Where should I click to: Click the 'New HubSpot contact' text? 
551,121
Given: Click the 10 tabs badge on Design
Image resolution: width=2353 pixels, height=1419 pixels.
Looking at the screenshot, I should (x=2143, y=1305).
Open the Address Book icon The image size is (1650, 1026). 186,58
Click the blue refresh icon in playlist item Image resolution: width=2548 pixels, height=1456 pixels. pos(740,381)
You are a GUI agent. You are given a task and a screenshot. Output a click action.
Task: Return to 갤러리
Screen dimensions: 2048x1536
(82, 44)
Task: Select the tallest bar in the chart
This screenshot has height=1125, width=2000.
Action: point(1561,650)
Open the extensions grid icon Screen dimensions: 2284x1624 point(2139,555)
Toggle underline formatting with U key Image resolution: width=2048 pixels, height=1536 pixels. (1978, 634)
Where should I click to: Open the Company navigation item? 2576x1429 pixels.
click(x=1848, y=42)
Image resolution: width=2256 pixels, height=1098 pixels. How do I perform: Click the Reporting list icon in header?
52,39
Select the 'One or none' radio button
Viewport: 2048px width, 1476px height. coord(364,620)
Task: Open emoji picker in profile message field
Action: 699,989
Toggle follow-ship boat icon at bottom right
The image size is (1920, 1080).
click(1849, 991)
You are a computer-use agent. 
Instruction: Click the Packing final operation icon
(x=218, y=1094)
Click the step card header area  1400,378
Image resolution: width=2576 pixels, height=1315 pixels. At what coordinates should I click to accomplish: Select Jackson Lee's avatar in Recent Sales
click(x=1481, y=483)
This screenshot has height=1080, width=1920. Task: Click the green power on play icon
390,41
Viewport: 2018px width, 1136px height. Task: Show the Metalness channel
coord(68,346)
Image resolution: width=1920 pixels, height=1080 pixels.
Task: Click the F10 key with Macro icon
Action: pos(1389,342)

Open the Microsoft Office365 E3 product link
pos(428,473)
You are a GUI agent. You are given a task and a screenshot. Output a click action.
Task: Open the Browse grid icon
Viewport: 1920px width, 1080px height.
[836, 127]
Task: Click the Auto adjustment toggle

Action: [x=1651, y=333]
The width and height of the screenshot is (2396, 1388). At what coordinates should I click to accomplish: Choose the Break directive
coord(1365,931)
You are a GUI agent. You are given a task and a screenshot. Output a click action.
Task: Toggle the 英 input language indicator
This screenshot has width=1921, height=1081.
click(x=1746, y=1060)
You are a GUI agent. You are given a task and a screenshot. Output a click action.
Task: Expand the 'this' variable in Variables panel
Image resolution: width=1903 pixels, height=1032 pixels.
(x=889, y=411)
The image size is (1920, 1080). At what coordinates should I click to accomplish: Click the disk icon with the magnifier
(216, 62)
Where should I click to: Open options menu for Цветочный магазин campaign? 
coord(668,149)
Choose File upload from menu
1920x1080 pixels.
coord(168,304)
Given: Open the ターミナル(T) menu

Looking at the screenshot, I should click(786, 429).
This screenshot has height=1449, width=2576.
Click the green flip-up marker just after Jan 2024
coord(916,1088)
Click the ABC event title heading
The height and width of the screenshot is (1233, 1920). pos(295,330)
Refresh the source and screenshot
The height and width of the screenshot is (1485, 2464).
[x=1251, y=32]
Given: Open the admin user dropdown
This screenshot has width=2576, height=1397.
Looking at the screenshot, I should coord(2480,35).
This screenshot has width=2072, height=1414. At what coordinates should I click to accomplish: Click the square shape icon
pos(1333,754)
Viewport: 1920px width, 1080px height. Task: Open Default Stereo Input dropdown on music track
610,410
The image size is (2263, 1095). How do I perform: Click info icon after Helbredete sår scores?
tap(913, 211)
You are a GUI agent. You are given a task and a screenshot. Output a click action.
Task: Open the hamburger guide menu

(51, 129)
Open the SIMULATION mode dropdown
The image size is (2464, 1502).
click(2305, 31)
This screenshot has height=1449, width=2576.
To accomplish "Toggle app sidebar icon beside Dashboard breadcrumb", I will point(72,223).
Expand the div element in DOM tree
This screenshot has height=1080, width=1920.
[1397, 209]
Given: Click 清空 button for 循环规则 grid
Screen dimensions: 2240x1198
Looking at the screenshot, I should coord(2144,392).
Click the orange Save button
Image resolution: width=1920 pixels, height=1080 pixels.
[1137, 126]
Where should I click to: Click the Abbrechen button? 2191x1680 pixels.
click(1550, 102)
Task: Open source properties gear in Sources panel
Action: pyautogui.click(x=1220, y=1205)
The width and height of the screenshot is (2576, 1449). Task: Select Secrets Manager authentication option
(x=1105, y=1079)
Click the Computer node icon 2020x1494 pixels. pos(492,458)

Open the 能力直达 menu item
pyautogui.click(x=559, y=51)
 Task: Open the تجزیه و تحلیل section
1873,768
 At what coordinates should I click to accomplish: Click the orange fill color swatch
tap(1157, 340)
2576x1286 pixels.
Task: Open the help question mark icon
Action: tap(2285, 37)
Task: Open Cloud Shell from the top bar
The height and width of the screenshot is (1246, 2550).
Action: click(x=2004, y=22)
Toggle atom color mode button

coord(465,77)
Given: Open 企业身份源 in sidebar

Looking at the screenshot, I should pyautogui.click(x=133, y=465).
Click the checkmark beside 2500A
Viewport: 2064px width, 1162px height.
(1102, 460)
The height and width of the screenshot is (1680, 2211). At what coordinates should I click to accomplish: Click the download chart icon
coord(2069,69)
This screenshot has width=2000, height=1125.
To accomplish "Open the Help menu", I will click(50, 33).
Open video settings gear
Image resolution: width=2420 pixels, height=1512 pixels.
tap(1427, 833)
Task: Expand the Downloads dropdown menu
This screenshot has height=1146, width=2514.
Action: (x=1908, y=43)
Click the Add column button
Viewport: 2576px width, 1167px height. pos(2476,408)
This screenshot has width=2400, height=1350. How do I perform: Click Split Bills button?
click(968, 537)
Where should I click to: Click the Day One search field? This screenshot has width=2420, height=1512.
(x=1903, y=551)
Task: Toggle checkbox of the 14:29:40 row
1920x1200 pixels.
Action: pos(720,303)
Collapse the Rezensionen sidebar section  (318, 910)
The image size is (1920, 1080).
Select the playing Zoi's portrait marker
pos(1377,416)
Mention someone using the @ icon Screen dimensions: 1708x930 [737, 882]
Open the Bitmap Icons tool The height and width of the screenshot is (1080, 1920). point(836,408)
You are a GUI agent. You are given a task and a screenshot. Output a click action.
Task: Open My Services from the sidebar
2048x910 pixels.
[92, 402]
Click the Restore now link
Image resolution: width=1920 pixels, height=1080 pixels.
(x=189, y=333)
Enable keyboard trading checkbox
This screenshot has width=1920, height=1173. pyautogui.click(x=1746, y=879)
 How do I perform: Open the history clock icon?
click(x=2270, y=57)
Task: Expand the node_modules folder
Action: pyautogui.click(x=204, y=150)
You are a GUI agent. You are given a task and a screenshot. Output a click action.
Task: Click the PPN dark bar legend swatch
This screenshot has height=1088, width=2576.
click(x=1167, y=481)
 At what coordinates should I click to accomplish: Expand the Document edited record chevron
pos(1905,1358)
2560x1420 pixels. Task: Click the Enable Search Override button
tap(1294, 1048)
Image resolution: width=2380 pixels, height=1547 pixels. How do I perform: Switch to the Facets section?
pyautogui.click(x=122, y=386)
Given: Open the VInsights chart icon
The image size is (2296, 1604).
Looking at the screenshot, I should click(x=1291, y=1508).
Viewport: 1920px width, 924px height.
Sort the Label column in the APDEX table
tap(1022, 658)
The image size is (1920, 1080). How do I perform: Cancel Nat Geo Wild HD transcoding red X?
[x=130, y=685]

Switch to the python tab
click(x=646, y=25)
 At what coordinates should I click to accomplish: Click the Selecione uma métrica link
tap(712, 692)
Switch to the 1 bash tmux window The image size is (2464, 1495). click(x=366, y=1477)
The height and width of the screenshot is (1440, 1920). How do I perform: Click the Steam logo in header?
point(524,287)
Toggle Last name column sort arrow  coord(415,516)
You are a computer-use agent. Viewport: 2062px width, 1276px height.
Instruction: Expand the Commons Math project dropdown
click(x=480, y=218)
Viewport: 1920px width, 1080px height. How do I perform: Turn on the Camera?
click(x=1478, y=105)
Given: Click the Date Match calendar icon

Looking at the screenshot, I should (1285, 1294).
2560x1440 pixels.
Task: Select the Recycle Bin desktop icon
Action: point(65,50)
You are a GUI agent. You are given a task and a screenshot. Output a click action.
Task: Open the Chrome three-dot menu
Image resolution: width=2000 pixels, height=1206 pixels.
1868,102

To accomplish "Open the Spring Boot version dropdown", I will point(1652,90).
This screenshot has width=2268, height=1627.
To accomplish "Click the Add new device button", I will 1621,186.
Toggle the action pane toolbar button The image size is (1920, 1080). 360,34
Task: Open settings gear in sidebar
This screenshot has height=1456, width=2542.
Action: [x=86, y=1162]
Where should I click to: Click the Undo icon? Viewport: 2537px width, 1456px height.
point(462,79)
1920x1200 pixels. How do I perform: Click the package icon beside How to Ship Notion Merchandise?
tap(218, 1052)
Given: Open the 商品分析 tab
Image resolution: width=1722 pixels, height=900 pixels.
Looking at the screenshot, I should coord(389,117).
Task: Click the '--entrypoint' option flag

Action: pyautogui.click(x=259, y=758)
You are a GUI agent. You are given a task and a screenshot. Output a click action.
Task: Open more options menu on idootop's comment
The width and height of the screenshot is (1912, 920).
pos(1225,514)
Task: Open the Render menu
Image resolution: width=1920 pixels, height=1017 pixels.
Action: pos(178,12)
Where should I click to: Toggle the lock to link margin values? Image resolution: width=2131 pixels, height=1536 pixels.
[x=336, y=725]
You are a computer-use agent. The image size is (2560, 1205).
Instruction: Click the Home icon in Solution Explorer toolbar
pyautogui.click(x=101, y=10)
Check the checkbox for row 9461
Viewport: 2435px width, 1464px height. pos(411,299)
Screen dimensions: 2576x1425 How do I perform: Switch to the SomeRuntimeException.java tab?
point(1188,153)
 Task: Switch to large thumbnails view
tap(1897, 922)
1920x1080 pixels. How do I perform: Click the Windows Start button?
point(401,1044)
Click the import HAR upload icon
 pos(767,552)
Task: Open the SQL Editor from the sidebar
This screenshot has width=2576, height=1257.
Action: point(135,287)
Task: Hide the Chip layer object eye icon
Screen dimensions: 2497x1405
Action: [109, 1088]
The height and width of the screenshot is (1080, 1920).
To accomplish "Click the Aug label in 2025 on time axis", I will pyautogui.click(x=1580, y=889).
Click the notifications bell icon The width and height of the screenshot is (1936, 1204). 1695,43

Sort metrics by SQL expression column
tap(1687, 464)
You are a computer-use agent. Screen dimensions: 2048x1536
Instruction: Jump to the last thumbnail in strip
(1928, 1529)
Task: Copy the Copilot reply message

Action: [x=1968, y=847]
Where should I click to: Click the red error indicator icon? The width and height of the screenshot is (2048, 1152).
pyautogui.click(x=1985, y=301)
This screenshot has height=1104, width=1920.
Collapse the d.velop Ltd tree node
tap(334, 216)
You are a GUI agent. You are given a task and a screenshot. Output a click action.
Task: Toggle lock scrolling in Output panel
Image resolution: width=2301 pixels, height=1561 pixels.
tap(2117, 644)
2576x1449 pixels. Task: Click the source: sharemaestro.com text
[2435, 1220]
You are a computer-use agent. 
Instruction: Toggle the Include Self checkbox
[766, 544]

ACTIVITY ▸ Only the lines above from the line containing "Click the import HAR upload icon" through the line containing "You are a computer-use agent. Screen" should be retyped, exactly and with both ends included.

REPLY TO THE EXERCISE ▸
Click the import HAR upload icon
 pos(767,552)
Task: Open the SQL Editor from the sidebar
This screenshot has width=2576, height=1257.
Action: point(135,287)
Task: Hide the Chip layer object eye icon
Screen dimensions: 2497x1405
Action: [109, 1088]
The height and width of the screenshot is (1080, 1920).
To accomplish "Click the Aug label in 2025 on time axis", I will pyautogui.click(x=1580, y=889).
Click the notifications bell icon The width and height of the screenshot is (1936, 1204). 1695,43

Sort metrics by SQL expression column
tap(1687, 464)
You are a computer-use agent. Screen dimensions: 2048x1536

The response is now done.